On top of the poll, Coalitionists feel last week's internal resolution of the long-festering 18C versus free speech row, has given the Prime Minister some degree of protection on his right flank where critics were mustering with lethal intent.
Of course, the term "internal resolution" is used advisedly here. Let's be clear. There was never any electoral pressure to "fix" the nation's alleged free speech deficit.
Thus, neutering section 18C of the Racial Discrimination Act following a disreputable, frequently sub-intellectual, debate that had studiously avoided mention of the pro-free-speech section, 18D, should be seen for what it was: a triumph of elite frenzy over the common good, an ideological solution in search of a practical problem.
Don't take the word of a Canberra bubble-dweller. Listen to the gritty regional truths of a rough-hewn conservative, Barnaby Joyce: "It is an issue, but I'll be frank, it lives in the extremities of the bell curve. Where do you meet those people [who care about 18C]? At party meetings. They are absolutely blessed people and they are terribly politically involved and they have an intense interest in some of the minutiae of debate. They come into your office to rant and rave about it, all four of them."
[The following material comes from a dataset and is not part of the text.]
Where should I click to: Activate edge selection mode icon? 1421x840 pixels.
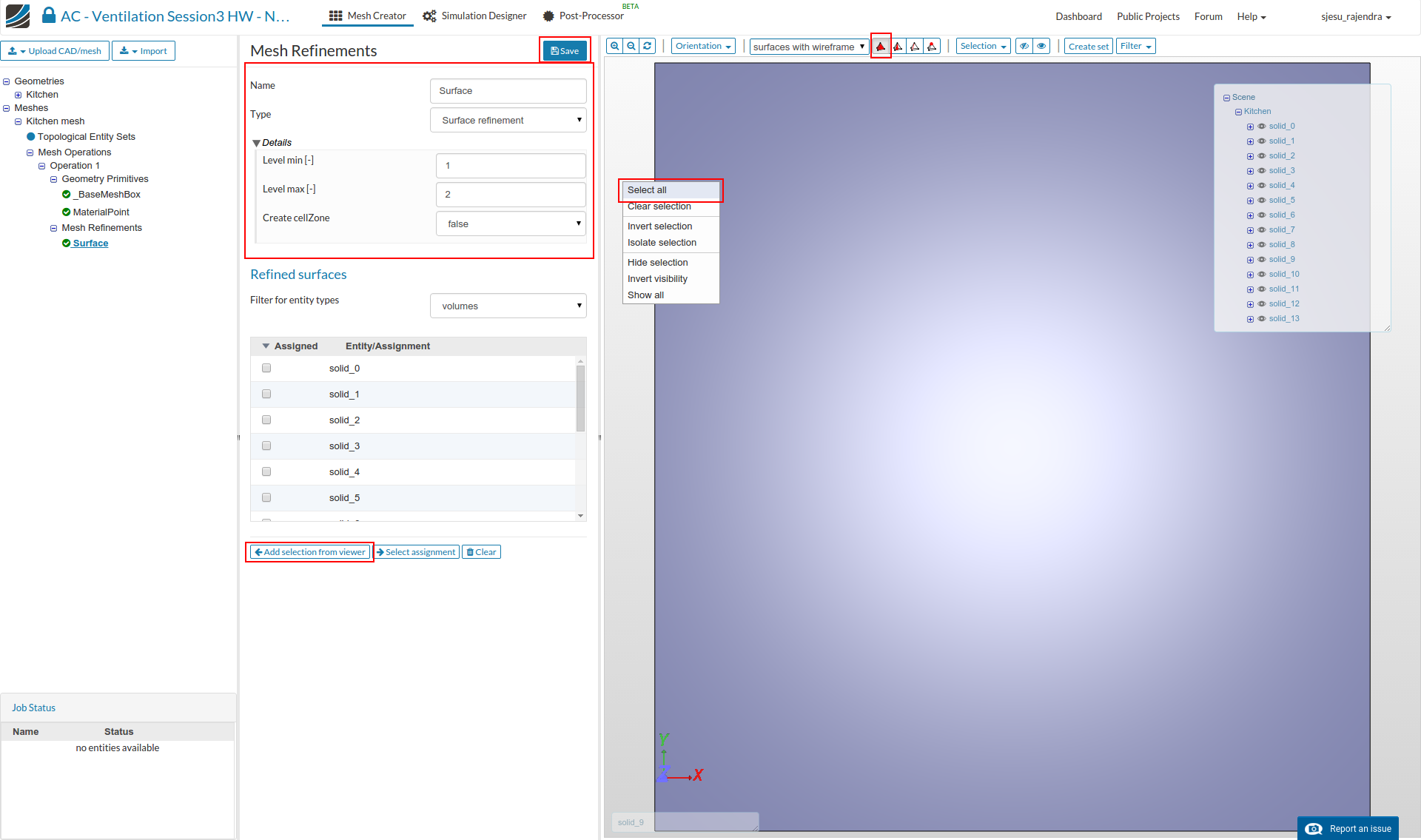click(915, 47)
Bullseye. Labor obviously thought so, which is why Tony Burke read the Deputy Prime Minister's words into Hansard.
As late as Monday evening, most Coalitionists attending a full ministry meeting knew nothing of Turnbull's decision to accommodate the salon-right of his party on 18C, interpreting his stated desire to "move on" from same-sex and 18C, as simply his wish to get back to the budget – oh, and running down South Australia and Victoria over renewable energy.
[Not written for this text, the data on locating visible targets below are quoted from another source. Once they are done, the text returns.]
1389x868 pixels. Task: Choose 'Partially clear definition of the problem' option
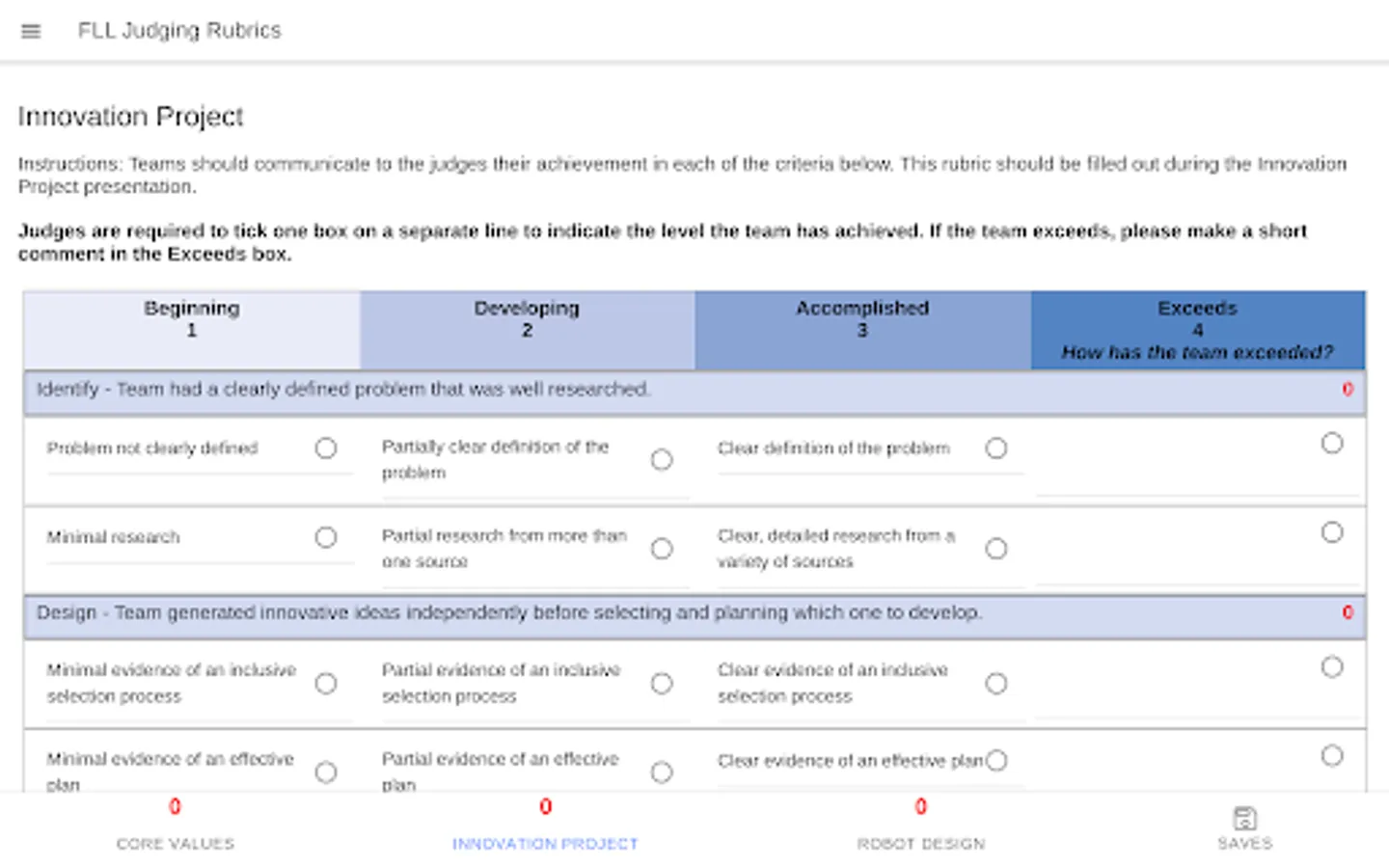[x=662, y=460]
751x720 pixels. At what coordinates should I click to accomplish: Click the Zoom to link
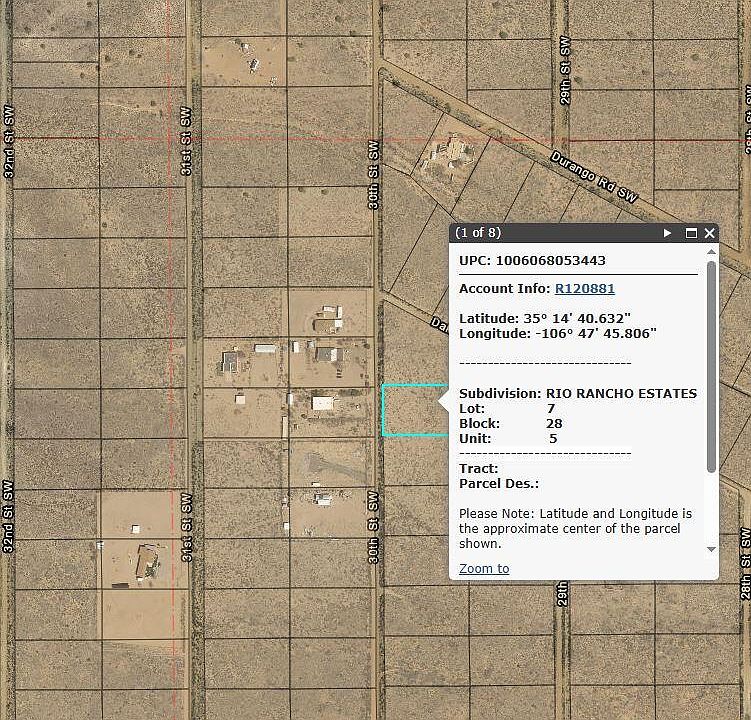pyautogui.click(x=484, y=568)
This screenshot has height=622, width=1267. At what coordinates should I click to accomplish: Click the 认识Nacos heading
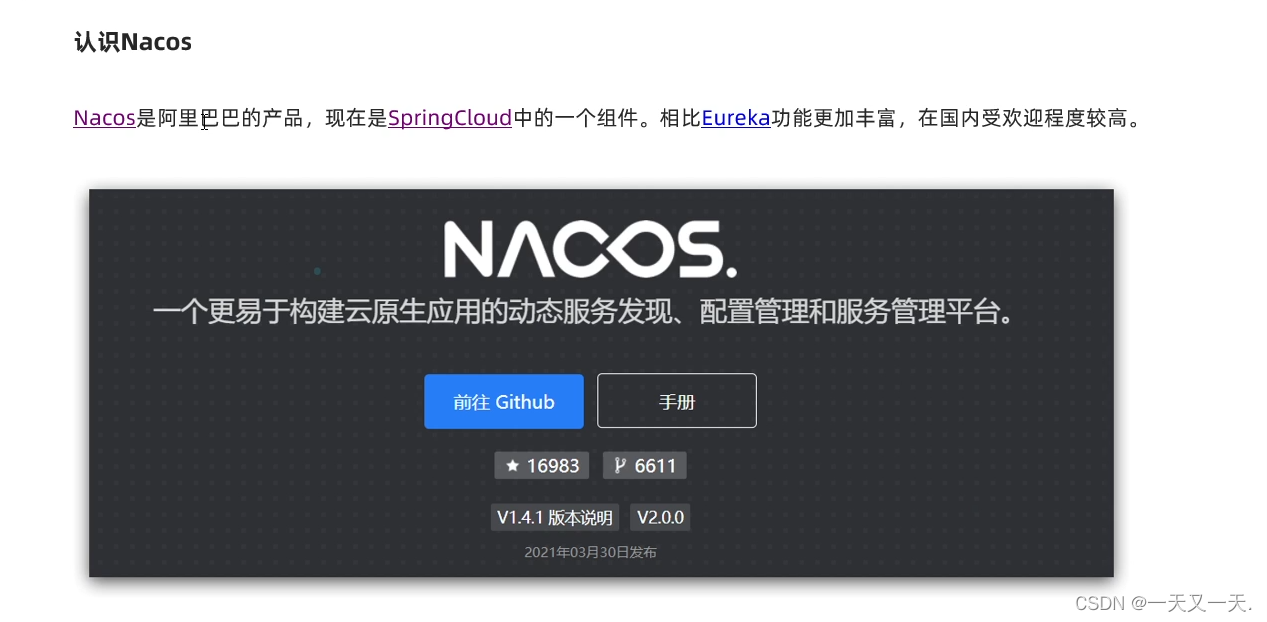[133, 42]
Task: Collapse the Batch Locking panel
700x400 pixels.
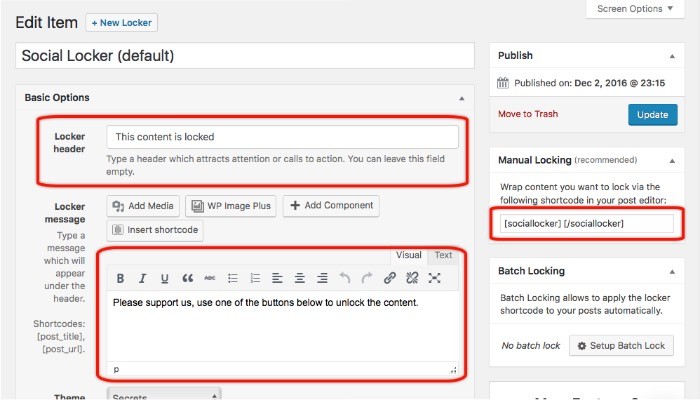Action: 674,271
So when the PM told a subsequent cabinet meeting he proposed to scotch "offend", "insult", and "humiliate" from the act, to replace them with "harass", hardliners were delighted.
Turnbull's pragmatism was informed by his recognition that there was no moving on from 18C in the minds on right-wing zealots, no silencing these people without trying for the change they demanded even if blockage in the Senate was likely. It was gesture politics in service of gesture politics. But it was smart too. Turnbull reasoned "why should I lose skin opposing the change when the Senate can take the rap?"
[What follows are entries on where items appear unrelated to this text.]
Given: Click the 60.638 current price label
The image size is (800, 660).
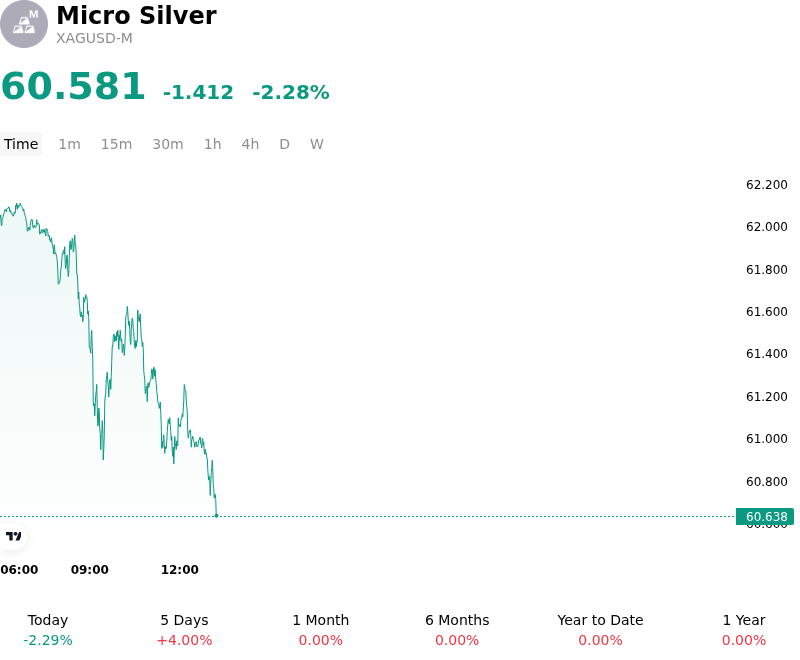Looking at the screenshot, I should [765, 517].
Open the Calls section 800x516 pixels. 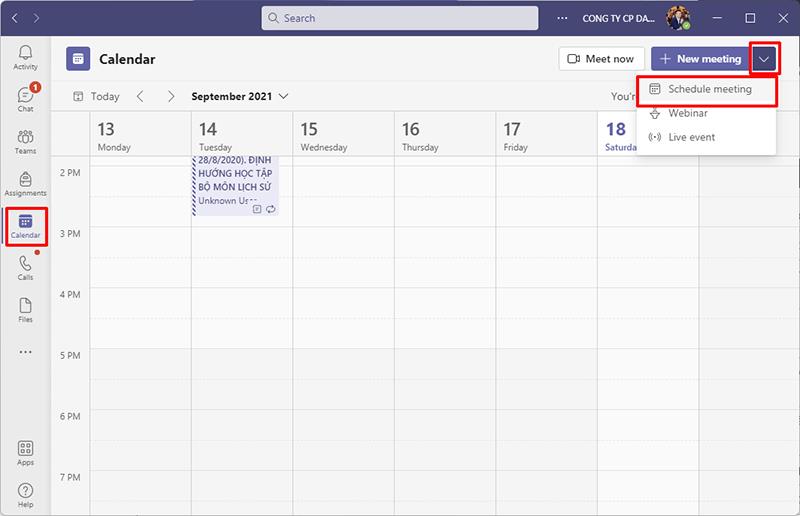25,268
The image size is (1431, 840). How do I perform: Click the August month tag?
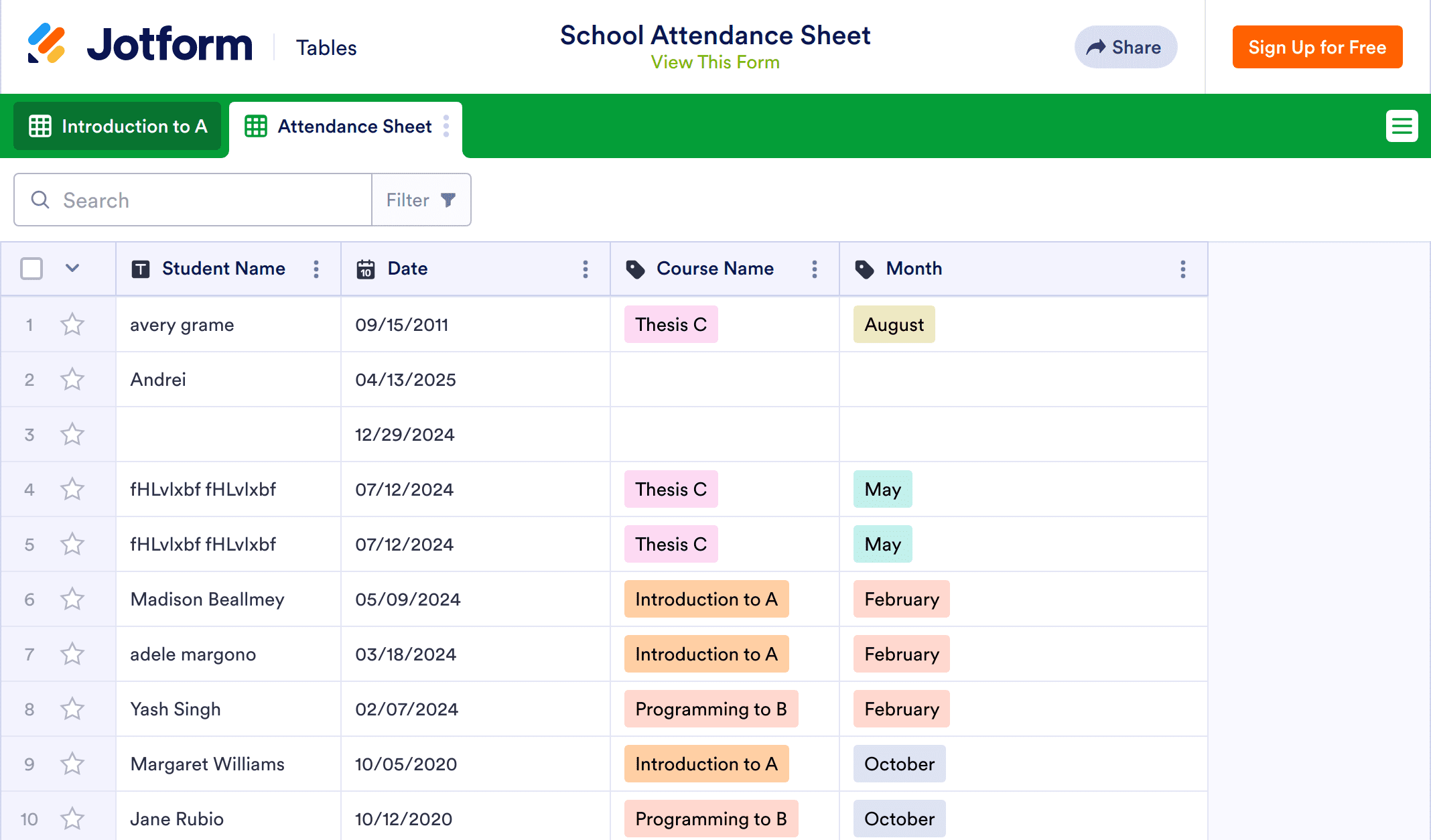coord(894,325)
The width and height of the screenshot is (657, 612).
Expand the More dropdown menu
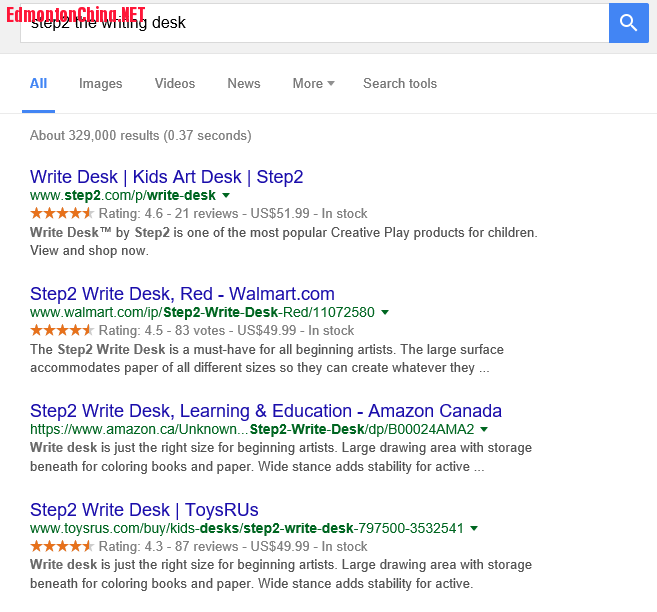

Voters might see it differently though.
This charade is Turnbull's lot now as he governs between an inflexible party room and a bemused electorate. We see it on company tax cuts, where despite his "jobs and growth" mantra, only those cuts at the small business end can pass the Senate.
Marriage equality had its version, too, with the plebiscite pursued vigorously in Parliament, even with its fate in the Senate known.
Clearly, the pro-equality Turnbull hoped he would be able to leave it at that. But as Mark Wahlberg's character in Deepwater Horizon reminds us just minutes before a colossal oil platform blowout, "Hope's not a strategy."
The political shelf-life of the same-sex manouevre has lasted only months, before beginning to stink up the government fridge.
So much so that even hardline marriage equality opponents such as Peter Dutton are discussing a plan B. Anything to unlock the problem that threatens to dog Turnbull all the way to the next election.
Dutton has even floated the idea of a voluntary postal vote as a non-legislative path to satisfying the plebiscite commitment. It's a radical idea, and procedurally non-viable. But it is indicative of the recognition that Turnbull is in a bind between hardliners in his party room, who will not allow a parliamentary vote, and majority public opinion.
The budget challenge of tax-and-spend options is bad enough without such distractions. And that's before we even get to the fight Turnbull has just started with ethnic communities on allowing so-called hate speech. That alone could sink the government.
Or the fact Turnbull and Treasurer Scott Morrison have already started to shift the housing problem back towards the states after initially flagging that an affordability package would be a central feature in this budget.
Mark Kenny is national affairs editor.